Unfortunately, the hosts this year are obliged to compress the Dirt Mile into a configuration that flings the field straight into the clubhouse turn and, while gaining 70 yards, moves the winning post back to the sixteenth pole.

In 2015, Liam's Map–despite having made his reputation that summer with those thrilling attacks from the front at Saratoga–had so much in hand that he could drop onto the rail before switching into the stretch to reel in Lea (First Samurai) at his leisure. But a more contentious field will probably make the draw a much bigger factor this time.

Though we must salute what he did round a single turn in the GII Kelso H., stall 10 will surely make things a little, well, complicated for favorite Complexity (Maclean's Music). Conversely Art Collector (Bernardini) will have least ground to cover, if getting the necessary breaks. And while the setback that cost him a place in the GI Kentucky Derby appeared to tell in a flat GI Preakness effort, let's not forget how he had thrashed the winner on his last visit here.

Certainly Art Collector has the pedigree to consolidate the Dirt Mile's growing status as springboard to a stud career. He will be the hometown hope, of course, as was his dam–bred from a mare Bruce Lunsford had acquired to access a noble Greentree family–when closing to within a length in the 2011 GI Filly and Mare Turf at Churchill.

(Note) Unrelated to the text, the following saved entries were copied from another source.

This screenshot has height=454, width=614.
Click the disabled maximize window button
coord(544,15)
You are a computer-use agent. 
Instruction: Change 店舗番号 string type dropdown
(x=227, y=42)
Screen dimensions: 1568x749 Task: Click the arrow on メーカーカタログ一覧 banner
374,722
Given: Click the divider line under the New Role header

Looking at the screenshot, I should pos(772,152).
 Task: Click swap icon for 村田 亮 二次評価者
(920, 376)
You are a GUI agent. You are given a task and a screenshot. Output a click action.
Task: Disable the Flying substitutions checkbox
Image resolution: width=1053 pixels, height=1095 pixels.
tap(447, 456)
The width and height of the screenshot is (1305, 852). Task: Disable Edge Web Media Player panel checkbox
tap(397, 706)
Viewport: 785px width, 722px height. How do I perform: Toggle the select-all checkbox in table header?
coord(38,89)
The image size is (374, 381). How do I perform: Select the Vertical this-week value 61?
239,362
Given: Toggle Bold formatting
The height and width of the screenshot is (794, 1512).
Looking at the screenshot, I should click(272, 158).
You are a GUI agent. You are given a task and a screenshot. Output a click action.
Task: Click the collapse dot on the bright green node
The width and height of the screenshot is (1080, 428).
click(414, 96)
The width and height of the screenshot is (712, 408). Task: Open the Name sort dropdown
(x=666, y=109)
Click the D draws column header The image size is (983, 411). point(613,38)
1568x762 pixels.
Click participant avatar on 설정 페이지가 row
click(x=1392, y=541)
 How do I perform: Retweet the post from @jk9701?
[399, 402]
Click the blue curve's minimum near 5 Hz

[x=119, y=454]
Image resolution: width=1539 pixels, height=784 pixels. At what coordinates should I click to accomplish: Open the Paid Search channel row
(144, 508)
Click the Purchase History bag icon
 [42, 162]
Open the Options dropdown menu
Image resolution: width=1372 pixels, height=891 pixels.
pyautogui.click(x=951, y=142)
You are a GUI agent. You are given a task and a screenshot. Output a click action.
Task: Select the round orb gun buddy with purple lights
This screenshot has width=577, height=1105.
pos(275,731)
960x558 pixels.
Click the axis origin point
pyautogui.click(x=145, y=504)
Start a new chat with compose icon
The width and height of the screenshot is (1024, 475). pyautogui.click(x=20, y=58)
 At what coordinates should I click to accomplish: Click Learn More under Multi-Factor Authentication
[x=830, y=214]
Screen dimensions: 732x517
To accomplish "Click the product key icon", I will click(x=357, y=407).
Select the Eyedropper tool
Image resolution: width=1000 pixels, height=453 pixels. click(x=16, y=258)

It was Lunsford, remember, who gave Mitch McConnell such a fright in their 2008 Senate race. He finds the politics of today depressingly negative and funding-driven. But he retained his optimism, when we spoke during the summer, and loves the fellowship of the Turf. So while many people this week find themselves standing apart for reasons other than contagion, let's hope that all Kentucky–united by their esteem for his trainer, jockey and owner-breeder–can come together and root for Art Collector.